# Try it:
Each record that follows is to be reproduced verbatim.

*** Opening of Supplied records ***

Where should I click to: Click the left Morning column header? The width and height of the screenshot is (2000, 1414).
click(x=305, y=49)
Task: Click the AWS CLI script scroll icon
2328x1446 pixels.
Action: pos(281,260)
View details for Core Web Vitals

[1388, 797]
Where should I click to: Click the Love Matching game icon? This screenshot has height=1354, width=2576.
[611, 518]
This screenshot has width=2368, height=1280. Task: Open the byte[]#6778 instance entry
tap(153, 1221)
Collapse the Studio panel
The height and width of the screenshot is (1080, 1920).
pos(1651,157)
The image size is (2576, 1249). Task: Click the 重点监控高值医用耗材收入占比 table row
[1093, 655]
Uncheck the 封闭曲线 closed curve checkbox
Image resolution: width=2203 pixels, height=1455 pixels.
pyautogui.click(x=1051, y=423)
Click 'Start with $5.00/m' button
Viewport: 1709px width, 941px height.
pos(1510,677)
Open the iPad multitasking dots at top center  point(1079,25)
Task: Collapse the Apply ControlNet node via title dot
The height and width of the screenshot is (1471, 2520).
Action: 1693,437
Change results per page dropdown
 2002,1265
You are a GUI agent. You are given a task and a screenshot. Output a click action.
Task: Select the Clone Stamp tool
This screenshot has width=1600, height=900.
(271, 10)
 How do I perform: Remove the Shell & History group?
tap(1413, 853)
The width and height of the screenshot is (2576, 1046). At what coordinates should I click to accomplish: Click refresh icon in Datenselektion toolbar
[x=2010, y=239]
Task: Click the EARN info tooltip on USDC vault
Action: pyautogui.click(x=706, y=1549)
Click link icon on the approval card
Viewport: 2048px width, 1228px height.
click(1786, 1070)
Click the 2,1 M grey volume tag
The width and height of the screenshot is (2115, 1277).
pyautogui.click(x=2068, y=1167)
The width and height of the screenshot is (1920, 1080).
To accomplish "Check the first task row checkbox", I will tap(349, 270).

*** Close of Supplied records ***

# Solution for this task:
Where should I click to: Click the left Morning column header? The width and height of the screenshot is (2000, 1414).
click(x=305, y=49)
Task: Click the AWS CLI script scroll icon
2328x1446 pixels.
Action: pos(281,260)
View details for Core Web Vitals

[1388, 797]
Where should I click to: Click the Love Matching game icon? This screenshot has height=1354, width=2576.
[611, 518]
This screenshot has width=2368, height=1280. Task: Open the byte[]#6778 instance entry
tap(153, 1221)
Collapse the Studio panel
The height and width of the screenshot is (1080, 1920).
pos(1651,157)
The image size is (2576, 1249). Task: Click the 重点监控高值医用耗材收入占比 table row
[1093, 655]
Uncheck the 封闭曲线 closed curve checkbox
Image resolution: width=2203 pixels, height=1455 pixels.
pyautogui.click(x=1051, y=423)
Click 'Start with $5.00/m' button
Viewport: 1709px width, 941px height.
pos(1510,677)
Open the iPad multitasking dots at top center  point(1079,25)
Task: Collapse the Apply ControlNet node via title dot
The height and width of the screenshot is (1471, 2520).
Action: 1693,437
Change results per page dropdown
 2002,1265
You are a GUI agent. You are given a task and a screenshot. Output a click action.
Task: Select the Clone Stamp tool
This screenshot has width=1600, height=900.
(271, 10)
 How do I perform: Remove the Shell & History group?
tap(1413, 853)
The width and height of the screenshot is (2576, 1046). At what coordinates should I click to accomplish: Click refresh icon in Datenselektion toolbar
[x=2010, y=239]
Task: Click the EARN info tooltip on USDC vault
Action: pyautogui.click(x=706, y=1549)
Click link icon on the approval card
Viewport: 2048px width, 1228px height.
click(1786, 1070)
Click the 2,1 M grey volume tag
The width and height of the screenshot is (2115, 1277).
pyautogui.click(x=2068, y=1167)
The width and height of the screenshot is (1920, 1080).
To accomplish "Check the first task row checkbox", I will tap(349, 270).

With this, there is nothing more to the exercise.